In honor of Rahel Maria Liu, fallen during the ascent of the Innominata Spur on the southern face of Monte Bianco, who climbed the Swiss Route on 2004, August 2nd
Swiss Route on Grand Capucin SE face
This classic route dating 1956 runs on the sublime obelisk of Grand Capucin, a huge arrow of exceptional red protogyn granite thrown towards the sky, rising steeply out of the Glacier du Géant on the left-hand side of Mont Blanc du Tacul. A historical route, the easiest one to get the summit of Grand Capucin, but anyhow challenging, involving both high level free climb and aid climb. Also surrounded by numberless outstanding modern routes, perfectly equipped, nowadays Swiss route hasn’t lost its value.

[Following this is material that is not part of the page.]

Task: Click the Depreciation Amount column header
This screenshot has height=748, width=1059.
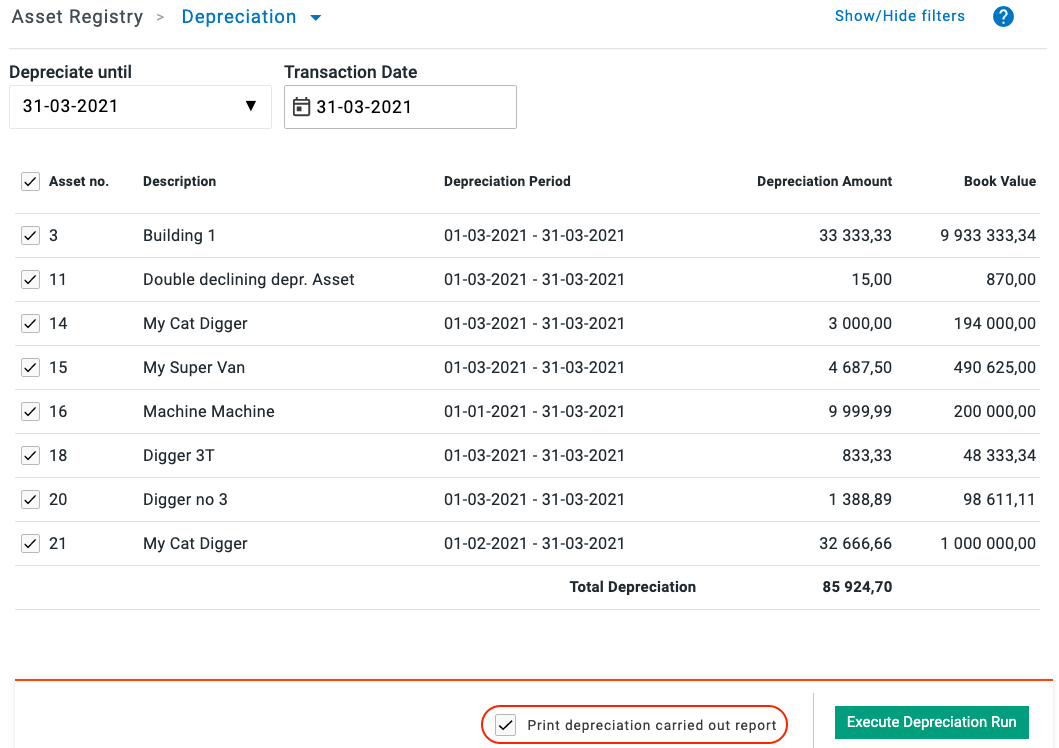Action: point(824,182)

It deserves to both “old school” climbers and free-climbers a charming adventure in a superb milieu: to the first ones the possibility to climb it by the old style, to the second a challenging free-climb reaching the 6b grade (5.11) with some aid points or, totally free-climbing, the 7b (5.12b). Quick parties can climb the route in 1 day, both from Courmayeur and Chamonix, but the best solution is largely to overnight at Rifugio Torino or at Refuge des Cosmiques, both for a more relaxed climb and a good acclimatization.
The best starting point is Courmayeur, lying in the Italian side of Monte Bianco, close to the entrance of Tunnel of Monte Bianco; the peak can be reached also from Chamonix, in the French side of Monte Bianco, but the approach walk to the peak on the glacier is quite longer.
- From Turin and Milan: follow the A5-E25 Motorway and exit Courmayeur, reaching the hamlet of La Palud m. 1370.
- From France: through the Tunnel of Monte Bianco
- From Switzerland: through the Great St.Bernard Tunnel or the Great St.Bernard Col or via Chamonix and Tunnel of Monte Bianco.
Getting to Rifugio Torino
From Entrèves - La Palud take the cable-car leading directly to Rifugio Torino (exit second station, the first one is the middle Pavillion station, the third one is Punta Helbronner). FUNIVIE DEL MONTE BIANCO
Getting to Chamonix from Switzerland:
- From Martigny follow the road leading to the Switzerland – France border, then to the village of Argentiere and to Chamonix (44 km. from Martigny, 12 km. from the border). - From Geneva follow the E25 Motorway to St. Gervais les Bains, then the RN 205 to Chamonix
Getting to Chamonix from Italy
- Through the Mont Blanc tunnel from Courmayeur Once getting to Chamonix take the Téléphérique de l’Aiguille du Midi. Info on COMPAGNIE DU MONT BLANC
From the upper cable-car station descent the snow-slopes of Aiguille du Midi, gaining the glacier; skirt the Aiguille du Midi South face heading to the Refuge des Cosmiques.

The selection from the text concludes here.